# GOAL:
Rewrite the data starting at the line containing "Task: Switch to the Sculpting workspace tab" and ending at the line containing "Action: (613, 372)", with "Sculpting" replaced by "Modeling" and everything else left unchanged.
── RECORDS PROVIDED ──
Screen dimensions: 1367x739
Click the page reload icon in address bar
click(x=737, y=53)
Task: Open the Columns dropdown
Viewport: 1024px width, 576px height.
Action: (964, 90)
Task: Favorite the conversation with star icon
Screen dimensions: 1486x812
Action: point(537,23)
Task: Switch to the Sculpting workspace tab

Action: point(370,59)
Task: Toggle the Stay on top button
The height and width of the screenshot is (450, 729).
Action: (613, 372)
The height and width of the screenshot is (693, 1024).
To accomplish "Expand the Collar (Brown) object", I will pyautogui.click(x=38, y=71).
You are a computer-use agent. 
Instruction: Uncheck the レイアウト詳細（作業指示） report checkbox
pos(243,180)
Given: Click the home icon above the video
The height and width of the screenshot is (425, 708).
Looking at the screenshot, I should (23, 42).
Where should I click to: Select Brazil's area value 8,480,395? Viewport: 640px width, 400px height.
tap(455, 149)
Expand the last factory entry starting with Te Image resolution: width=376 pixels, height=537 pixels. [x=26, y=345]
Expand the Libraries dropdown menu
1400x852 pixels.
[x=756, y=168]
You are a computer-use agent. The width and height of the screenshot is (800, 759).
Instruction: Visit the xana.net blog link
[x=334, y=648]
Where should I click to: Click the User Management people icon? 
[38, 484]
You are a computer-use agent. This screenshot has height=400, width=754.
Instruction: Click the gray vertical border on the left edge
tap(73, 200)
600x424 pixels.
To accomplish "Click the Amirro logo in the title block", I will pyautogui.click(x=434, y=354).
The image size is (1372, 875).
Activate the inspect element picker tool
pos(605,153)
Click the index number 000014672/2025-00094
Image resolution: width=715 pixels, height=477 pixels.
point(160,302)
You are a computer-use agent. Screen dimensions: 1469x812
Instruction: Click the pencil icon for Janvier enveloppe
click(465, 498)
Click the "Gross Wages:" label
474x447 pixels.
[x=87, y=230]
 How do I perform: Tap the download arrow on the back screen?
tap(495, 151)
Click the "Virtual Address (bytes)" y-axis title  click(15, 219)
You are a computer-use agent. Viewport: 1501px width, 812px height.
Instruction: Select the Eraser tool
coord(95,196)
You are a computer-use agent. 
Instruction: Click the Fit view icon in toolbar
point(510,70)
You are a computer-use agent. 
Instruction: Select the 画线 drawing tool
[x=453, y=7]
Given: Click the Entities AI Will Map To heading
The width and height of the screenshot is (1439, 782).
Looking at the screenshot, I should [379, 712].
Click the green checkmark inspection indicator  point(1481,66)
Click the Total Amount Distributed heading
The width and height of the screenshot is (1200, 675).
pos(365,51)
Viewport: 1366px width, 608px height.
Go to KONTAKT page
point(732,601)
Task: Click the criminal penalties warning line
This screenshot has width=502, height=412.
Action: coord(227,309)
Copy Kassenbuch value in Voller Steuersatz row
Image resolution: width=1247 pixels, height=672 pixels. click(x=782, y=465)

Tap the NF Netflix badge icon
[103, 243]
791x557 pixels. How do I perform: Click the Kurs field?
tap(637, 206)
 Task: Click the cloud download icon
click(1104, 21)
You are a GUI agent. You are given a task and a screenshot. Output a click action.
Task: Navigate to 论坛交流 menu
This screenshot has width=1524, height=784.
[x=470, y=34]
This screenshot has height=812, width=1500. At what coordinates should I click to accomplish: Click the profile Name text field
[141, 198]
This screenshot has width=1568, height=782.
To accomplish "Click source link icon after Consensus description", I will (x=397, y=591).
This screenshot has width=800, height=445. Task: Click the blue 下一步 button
───
# IN RESPONSE:
Task: Switch to the Modeling workspace tab

Action: point(370,59)
Task: Toggle the Stay on top button
The height and width of the screenshot is (450, 729).
Action: (613, 372)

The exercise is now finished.